■ ACTION ITEM ■
Find the line that contains "Given: Click the Upload arrow icon" in the entries below. Write out that line and all that follow it, unchanged and alone.

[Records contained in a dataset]
== Segment start ==
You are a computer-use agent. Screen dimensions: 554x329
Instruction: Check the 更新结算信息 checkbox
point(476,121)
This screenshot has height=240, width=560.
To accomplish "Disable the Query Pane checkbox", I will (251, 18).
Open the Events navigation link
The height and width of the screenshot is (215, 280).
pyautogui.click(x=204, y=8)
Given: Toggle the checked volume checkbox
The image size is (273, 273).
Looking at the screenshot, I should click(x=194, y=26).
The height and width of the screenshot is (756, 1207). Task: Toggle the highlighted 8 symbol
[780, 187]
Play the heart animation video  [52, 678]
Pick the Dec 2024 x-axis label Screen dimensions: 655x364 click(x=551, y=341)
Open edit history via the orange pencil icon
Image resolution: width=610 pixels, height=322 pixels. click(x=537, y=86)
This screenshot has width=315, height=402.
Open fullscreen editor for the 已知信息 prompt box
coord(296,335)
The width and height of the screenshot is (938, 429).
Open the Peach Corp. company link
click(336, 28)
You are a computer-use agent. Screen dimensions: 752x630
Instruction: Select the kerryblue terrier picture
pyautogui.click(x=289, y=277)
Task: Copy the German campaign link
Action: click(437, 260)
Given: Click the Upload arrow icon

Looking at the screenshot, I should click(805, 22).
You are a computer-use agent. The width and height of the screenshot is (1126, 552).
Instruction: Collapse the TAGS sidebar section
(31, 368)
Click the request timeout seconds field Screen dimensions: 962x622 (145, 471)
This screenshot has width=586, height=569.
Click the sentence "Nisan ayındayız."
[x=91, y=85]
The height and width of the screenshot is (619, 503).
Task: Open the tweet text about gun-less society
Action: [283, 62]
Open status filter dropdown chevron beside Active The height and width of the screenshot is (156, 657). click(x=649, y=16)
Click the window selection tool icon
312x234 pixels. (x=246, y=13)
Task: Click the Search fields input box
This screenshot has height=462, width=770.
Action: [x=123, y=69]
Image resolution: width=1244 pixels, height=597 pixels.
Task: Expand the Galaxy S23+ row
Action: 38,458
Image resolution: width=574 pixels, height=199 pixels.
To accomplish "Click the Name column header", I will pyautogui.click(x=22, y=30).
== Segment end ==
■ FINISHED TASK ■
Given: Click the Upload arrow icon

Looking at the screenshot, I should click(805, 22).
You are a computer-use agent. The width and height of the screenshot is (1126, 552).
Instruction: Collapse the TAGS sidebar section
(31, 368)
Click the request timeout seconds field Screen dimensions: 962x622 (145, 471)
This screenshot has width=586, height=569.
Click the sentence "Nisan ayındayız."
[x=91, y=85]
The height and width of the screenshot is (619, 503).
Task: Open the tweet text about gun-less society
Action: [283, 62]
Open status filter dropdown chevron beside Active The height and width of the screenshot is (156, 657). click(x=649, y=16)
Click the window selection tool icon
312x234 pixels. (x=246, y=13)
Task: Click the Search fields input box
This screenshot has height=462, width=770.
Action: [x=123, y=69]
Image resolution: width=1244 pixels, height=597 pixels.
Task: Expand the Galaxy S23+ row
Action: 38,458
Image resolution: width=574 pixels, height=199 pixels.
To accomplish "Click the Name column header", I will pyautogui.click(x=22, y=30).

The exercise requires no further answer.